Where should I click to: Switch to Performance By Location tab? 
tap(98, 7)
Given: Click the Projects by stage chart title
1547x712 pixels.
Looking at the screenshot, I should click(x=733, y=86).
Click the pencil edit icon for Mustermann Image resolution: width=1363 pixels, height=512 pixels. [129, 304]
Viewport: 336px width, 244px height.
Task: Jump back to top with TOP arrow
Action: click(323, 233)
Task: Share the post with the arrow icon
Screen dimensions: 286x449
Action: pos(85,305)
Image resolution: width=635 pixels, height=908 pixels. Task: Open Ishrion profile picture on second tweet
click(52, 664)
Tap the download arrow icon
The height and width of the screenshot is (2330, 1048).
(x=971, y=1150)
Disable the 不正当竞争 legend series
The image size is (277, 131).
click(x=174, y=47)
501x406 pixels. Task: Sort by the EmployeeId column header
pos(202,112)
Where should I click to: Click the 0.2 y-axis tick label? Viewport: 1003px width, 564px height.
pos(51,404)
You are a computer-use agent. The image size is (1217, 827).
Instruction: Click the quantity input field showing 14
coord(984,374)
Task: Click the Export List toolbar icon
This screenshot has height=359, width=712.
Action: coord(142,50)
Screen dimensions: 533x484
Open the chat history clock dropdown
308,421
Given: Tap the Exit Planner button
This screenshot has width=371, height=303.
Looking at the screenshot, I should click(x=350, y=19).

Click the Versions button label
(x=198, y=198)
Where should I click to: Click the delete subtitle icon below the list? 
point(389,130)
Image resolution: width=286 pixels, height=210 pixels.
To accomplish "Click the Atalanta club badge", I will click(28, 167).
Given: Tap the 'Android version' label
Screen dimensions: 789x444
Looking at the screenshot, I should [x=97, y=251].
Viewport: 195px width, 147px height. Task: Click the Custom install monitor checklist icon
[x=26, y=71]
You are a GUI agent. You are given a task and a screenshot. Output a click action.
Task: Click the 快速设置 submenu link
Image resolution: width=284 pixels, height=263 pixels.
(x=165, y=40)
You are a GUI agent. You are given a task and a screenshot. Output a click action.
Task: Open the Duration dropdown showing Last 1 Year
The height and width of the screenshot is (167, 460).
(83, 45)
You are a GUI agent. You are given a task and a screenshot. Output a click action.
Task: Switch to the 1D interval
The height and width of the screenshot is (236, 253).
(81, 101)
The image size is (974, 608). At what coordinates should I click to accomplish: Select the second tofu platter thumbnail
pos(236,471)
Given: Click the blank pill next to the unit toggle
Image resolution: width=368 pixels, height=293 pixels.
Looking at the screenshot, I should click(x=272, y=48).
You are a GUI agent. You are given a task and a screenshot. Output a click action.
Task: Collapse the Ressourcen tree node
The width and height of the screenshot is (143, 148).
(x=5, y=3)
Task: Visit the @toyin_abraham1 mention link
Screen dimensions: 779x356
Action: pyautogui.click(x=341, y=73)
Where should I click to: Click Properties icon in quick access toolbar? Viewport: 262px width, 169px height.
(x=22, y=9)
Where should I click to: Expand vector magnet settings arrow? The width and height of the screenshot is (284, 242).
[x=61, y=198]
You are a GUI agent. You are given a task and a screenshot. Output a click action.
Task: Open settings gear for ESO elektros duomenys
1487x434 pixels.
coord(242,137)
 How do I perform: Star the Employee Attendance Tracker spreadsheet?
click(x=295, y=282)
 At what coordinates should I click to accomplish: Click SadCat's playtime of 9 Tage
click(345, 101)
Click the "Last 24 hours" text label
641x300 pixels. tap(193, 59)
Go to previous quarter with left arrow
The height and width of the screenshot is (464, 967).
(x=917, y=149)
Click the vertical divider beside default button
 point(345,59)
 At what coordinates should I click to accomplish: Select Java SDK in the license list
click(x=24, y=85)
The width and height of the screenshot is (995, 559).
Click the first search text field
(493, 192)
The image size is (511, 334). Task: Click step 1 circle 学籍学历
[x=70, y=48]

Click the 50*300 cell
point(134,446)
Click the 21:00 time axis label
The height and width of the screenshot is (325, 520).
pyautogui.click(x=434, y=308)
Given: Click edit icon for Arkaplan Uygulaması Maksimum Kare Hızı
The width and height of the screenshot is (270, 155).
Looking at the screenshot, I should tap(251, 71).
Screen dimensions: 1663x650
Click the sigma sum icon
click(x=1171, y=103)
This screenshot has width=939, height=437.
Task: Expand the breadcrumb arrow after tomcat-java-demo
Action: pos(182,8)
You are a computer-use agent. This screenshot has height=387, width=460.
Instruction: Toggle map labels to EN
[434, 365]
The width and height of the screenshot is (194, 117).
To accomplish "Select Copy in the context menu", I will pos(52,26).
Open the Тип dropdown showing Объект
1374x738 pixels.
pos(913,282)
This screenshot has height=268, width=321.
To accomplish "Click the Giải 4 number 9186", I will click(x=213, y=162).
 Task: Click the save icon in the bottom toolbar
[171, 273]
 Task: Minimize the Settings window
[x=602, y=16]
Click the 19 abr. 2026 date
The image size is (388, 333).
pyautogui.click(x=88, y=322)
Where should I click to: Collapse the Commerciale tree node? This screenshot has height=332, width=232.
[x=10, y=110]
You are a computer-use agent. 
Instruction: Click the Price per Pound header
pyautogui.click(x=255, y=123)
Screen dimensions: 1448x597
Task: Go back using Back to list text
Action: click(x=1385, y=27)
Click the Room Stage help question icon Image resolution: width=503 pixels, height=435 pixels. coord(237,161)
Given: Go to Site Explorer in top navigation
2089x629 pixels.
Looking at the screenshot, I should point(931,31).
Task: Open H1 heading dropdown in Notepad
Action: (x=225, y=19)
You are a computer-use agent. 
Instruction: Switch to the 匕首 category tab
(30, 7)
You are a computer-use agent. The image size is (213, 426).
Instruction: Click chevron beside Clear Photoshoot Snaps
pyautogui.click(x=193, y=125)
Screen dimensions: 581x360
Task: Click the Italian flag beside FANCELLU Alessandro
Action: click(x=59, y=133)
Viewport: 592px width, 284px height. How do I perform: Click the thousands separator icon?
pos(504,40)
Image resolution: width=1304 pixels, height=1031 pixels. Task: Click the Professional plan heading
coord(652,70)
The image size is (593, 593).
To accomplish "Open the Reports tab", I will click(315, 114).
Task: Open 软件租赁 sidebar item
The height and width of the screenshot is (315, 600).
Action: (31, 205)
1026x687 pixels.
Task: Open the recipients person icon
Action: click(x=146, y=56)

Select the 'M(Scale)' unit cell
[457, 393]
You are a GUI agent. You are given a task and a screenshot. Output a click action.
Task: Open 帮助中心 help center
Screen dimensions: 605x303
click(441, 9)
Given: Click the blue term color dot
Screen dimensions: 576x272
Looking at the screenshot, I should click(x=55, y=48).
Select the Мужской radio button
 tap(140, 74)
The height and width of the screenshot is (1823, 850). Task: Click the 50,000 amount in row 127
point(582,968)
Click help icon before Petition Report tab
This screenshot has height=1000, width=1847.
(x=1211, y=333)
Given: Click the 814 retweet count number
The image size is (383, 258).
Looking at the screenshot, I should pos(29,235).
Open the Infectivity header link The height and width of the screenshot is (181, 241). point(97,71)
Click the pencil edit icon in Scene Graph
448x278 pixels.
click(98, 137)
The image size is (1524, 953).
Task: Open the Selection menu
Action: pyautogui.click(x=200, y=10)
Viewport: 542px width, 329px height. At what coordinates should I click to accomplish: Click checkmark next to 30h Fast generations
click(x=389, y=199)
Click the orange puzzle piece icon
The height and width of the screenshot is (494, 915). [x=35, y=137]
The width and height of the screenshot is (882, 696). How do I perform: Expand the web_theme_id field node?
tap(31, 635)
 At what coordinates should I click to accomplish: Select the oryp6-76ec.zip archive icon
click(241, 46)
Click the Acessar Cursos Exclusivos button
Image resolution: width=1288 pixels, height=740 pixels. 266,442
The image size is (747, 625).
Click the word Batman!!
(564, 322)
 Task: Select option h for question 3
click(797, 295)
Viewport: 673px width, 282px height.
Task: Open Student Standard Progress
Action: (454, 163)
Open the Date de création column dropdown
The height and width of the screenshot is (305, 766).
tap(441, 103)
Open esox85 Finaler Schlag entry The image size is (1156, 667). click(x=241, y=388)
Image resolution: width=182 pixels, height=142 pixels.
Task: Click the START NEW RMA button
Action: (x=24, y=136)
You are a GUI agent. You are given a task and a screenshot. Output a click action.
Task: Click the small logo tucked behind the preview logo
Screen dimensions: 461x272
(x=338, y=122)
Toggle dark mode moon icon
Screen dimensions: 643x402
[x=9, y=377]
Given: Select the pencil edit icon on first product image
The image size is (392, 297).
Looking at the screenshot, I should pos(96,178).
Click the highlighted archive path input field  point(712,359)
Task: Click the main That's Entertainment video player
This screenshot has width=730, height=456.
◇ ◇ ◇ ◇ ◇
• **TASK ITEM**
Look through the records and gather each line with the word "number".

• **FINISHED EXERCISE**
To accomplish "Click the Giải 4 number 9186", I will click(x=213, y=162).
Given: Click the 814 retweet count number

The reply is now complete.